The study included patients with active and inactive mCNVs. Inactive CNV was defined as CNV that had been detected or treated previously, with no active signs on examination in the present study. Active signs were defined as dye leakage on FA images using the Heidelberg Retina Angiograph 2 or the presence of subretinal fluid or intraretinal cysts on OCT images (Cirrus HD-OCT, Carl Zeiss Meditec, Dublin, CA, USA) or a swept-source OCT system (Topcon, Tokyo, Japan). Early-phase FA images (within 2 min after the start of imaging) were used to locate mCNV on OCTA images.
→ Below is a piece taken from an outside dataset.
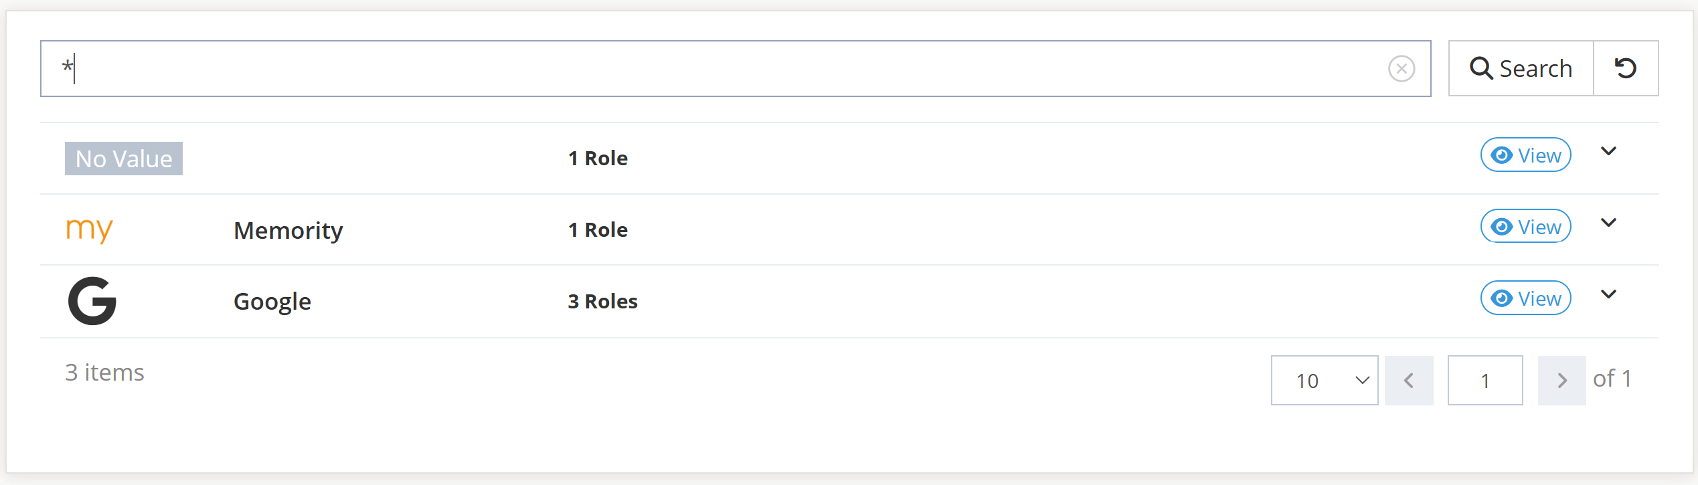The image size is (1698, 485).
Task: Click the page number input field
Action: click(1485, 381)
CNV flow signal and CFD measurements

RTVue XR Avanti (Optovue, Fremont, CA, USA) with the AngioVue mode was used to obtain 3 × 3 mm2 and 6 × 6 mm2 OCTA images. Four layers of en-face vessel images were generated (e.g., superficial retinal layer, deep retinal layer, outer retinal layer, and choroidal capillary layer) using the AngioVue mode, as previously described by the SSADA algorithm32. Three examiners (S.U., K.S., and A.Y.) measured the flow signal area of CNV (area A) using ImageJ software (National Institute of Health, Bethesda, MD, USA) in the choriocapillaris layers of OCTA images. Area B included both CFD, defined as a dark hypo-signal area around CNV, and CNV, which was measured similarly. The size of the CFD around CNV was calculated by subtracting area A from area B. The number of pixels was used to calculate the area. The presence or absence of the CNV flow signal was assessed by whether the signal was detected in OCTA images. A CFD area was evaluated as "presence of CFD" if it accounted for 20% or more of the total area (area B). When the OCTA images of multiple visits were available, images from the first visit were used for all analyses. The average values from the three examiners were used in this study.

Anti-VEGF treatment

The study included both naïve patients and patients that had been treated with anti-VEGF agent injections. Retina specialists administered the following intravitreal injections of anti-VEGF treatment to patients with mCNV: 1.0 mg of bevacizumab (Avastin, Genentech, San Francisco, CA, USA), ranibizumab (0.5 mg), or aflibercept (2.0 mg) according to a pro re nata regimen when mCNV was diagnosed as active. Bevacizumab was used between May 2006 and August 2013 before the Japanese government approved ranibizumab or aflibercept for mCNV treatment; ranibizumab was used after August 2013, and aflibercept was used after September 2014. The use of bevacizumab was approved by the institutional review board of Osaka University Hospital.

Statistical analyses

Statistical analyses were performed using the JMP statistical software (SAS Institute, Cary, NC, USA). Fisher’s exact test was used for analyzing the non-parametric data. Student’s t-test and one-way analysis of variance were used for parametric numerical data, and the Wilcoxon t-test and Kruskal–Wallis test were used for nonparametric numerical data. A P-value of < 0.05 was considered significant. The multivariate linear regression analysis was used when multiple variables were found to be statistically significant.